Some of Bull’s most successful players were quick to give credit where credit was due.
“Coach Bull is a great coach and she always knows the right thing to do,” said Senior Becca Almus, who has volunteered to stay on through the summer and work with some of the younger pitchers. “She puts the interests of the team first and she is always trying to go out and win.”
“Playing for Coach Bull has been a great experience,” added Senior Kaity Grills. “She has been there to push me since I was a freshman. She’s definitely not a laid back coach. She tells you what you are doing wrong, but she never forgets to tell you what you are doing right either.”
Lady Indians Assistant Coach Hector Bencomo said that the secret to Bull’s success is really no secret at all.
“She coaches to win,” said Bencomo. “At the end of the day, she simply wants to win softball games. Year in and year out she figures out a way to bring the team together. There are some years where she has a lot of talent to work with and other years where she doesn’t, but she manages to put things together the right way when it counts.”
Bull acknowledged that winning is a big motivator for her, but insisted that she is just as interested in the little things.
“Winning is important but it’s the day-to-day stuff that I think you remember more than anything,” said Bull. “To be honest some of my best times have been had when I wasn’t necessarily having a winning season.”
Bull added that her coaching philosophy is simply to teach students the game and then turn them loose and let them go out there and have fun playing it.
To illustrate her point, Bull drew on one of her favorite coaching memories.
“I can remember one year when we didn’t have such a great record and we were playing in the Elsberry Tournament,” said Bull. “We all went down to Cadillac Bill’s for lunch and he had a fake mustache machine. Everyone bought one, even the coaching staff. Then we all came back and played the tournament. We took consolation but we had a good time. We only had 8 or 9 wins that year, but it’s those types of memories that stand out to me.”
Now that she has reached 200 career wins, Bull said she has a ‘wait and see’ attitude toward the next phase of her coaching tenure.
“I’m just taking things as they come,” said Bull. “When you’re coaching high school ball you never know what you’re going to have from year to year.”
Sadly, Bull will face next season minus senior starters Almus, Brittni Hagemeier, Grills, Felicia Pruitt, Brea Johnson and Cailee Vitro.
“Losing my six starters is going to be huge,” said Bull. “That’s not to say, however, that I don’t still have some quality players left.”
Bencomo said he has faced rebuilding years before and is not in the least bit intimidated.

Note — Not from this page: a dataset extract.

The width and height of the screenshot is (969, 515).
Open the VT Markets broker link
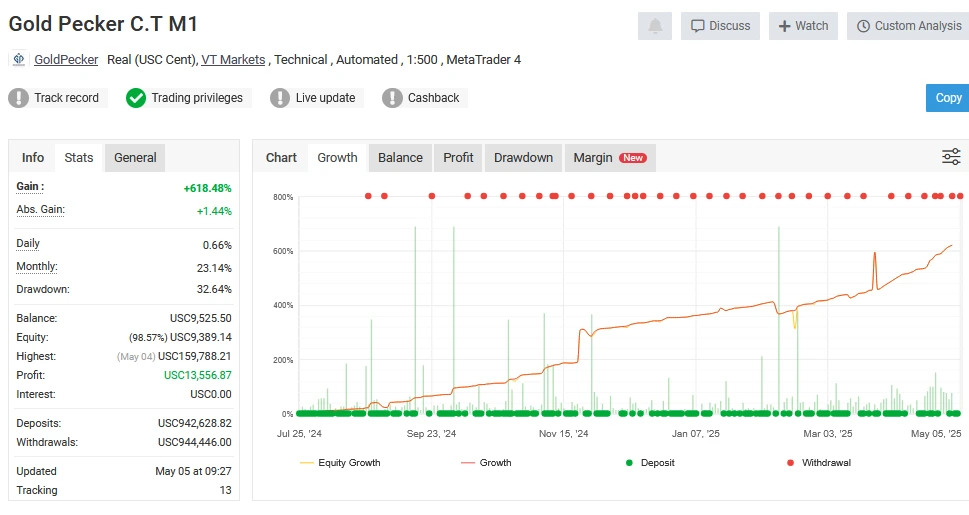pos(233,60)
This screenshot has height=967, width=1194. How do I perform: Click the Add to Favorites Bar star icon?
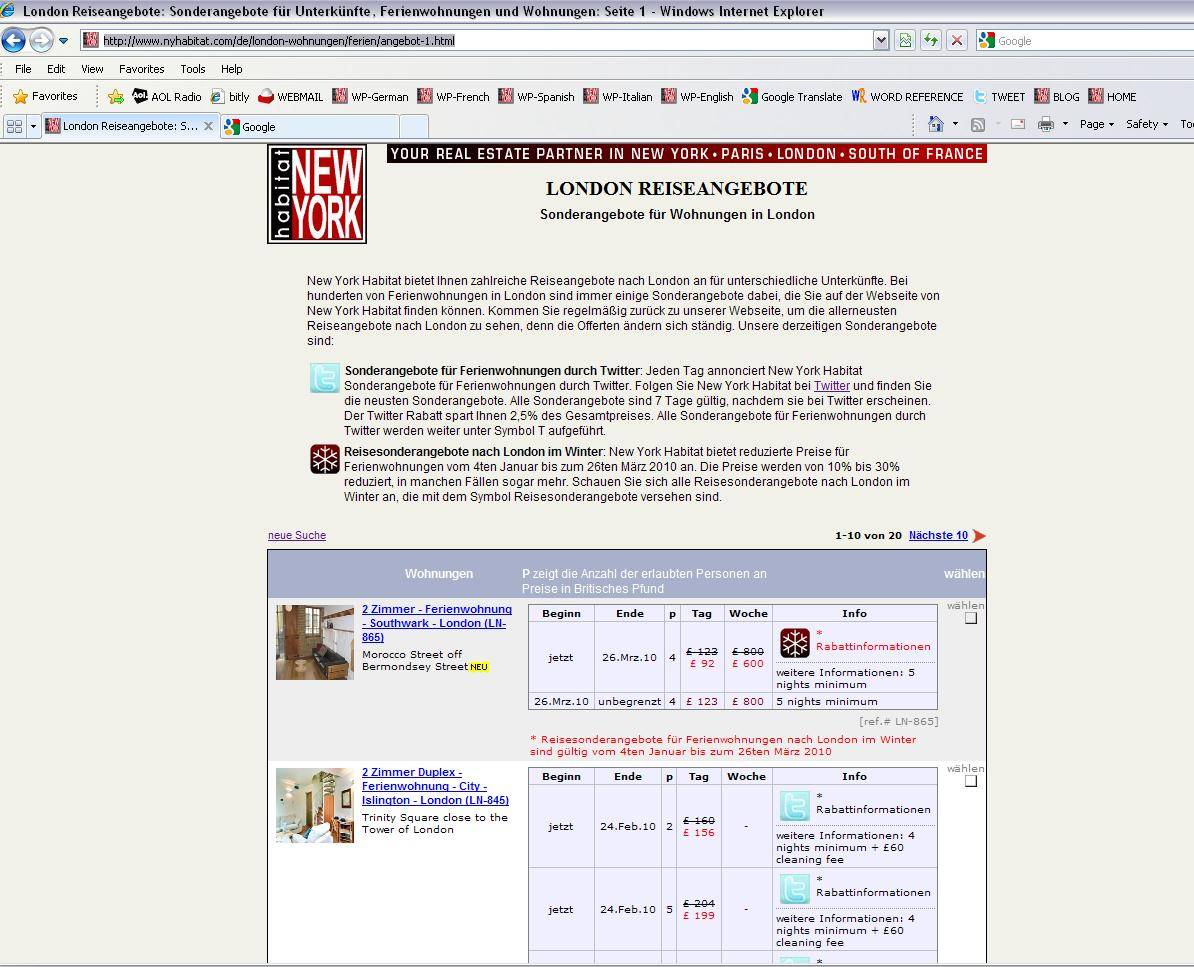116,97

“If we have to start over from scratch next year then we have to start over from scratch next year,” said Bencomo. “I’m no stranger to that.”
Bull said the key to staying competitive next season lies in maintaining a good pitching staff after Almus and Pruitt are gone.
“We’ve got to come up with some pitching,” said Bull. “There’s a good group of eighth grade girls coming up, but we also need to recruit more players and get more kids interested in softball around here.”
One of the underclassmen that Bull hopes to see step up is Junior Centerfielder Tanner Bencomo, who finds that she responds well to Bull’s coaching style.
“Coach Bull is very straight forward, but it’s good to play for a coach like that because she will tell you exactly what you’re doing wrong and what you need to do in order to improve,” said Bencomo. “You need that to be successful. You need to be able to learn from your mistakes and you get that opportunity playing for Coach Bull.”
Fortunately for Elsberry, Bull has no plans to take her unique and successful coaching style elsewhere.
“I’m just going to keep coaching here until it doesn’t feel right or until it’s just no fun,” said Bull. “When I get to the point where I’m not a benefit to the girls anymore and I think the program needs some new blood, then I’ll know it’s time to go.”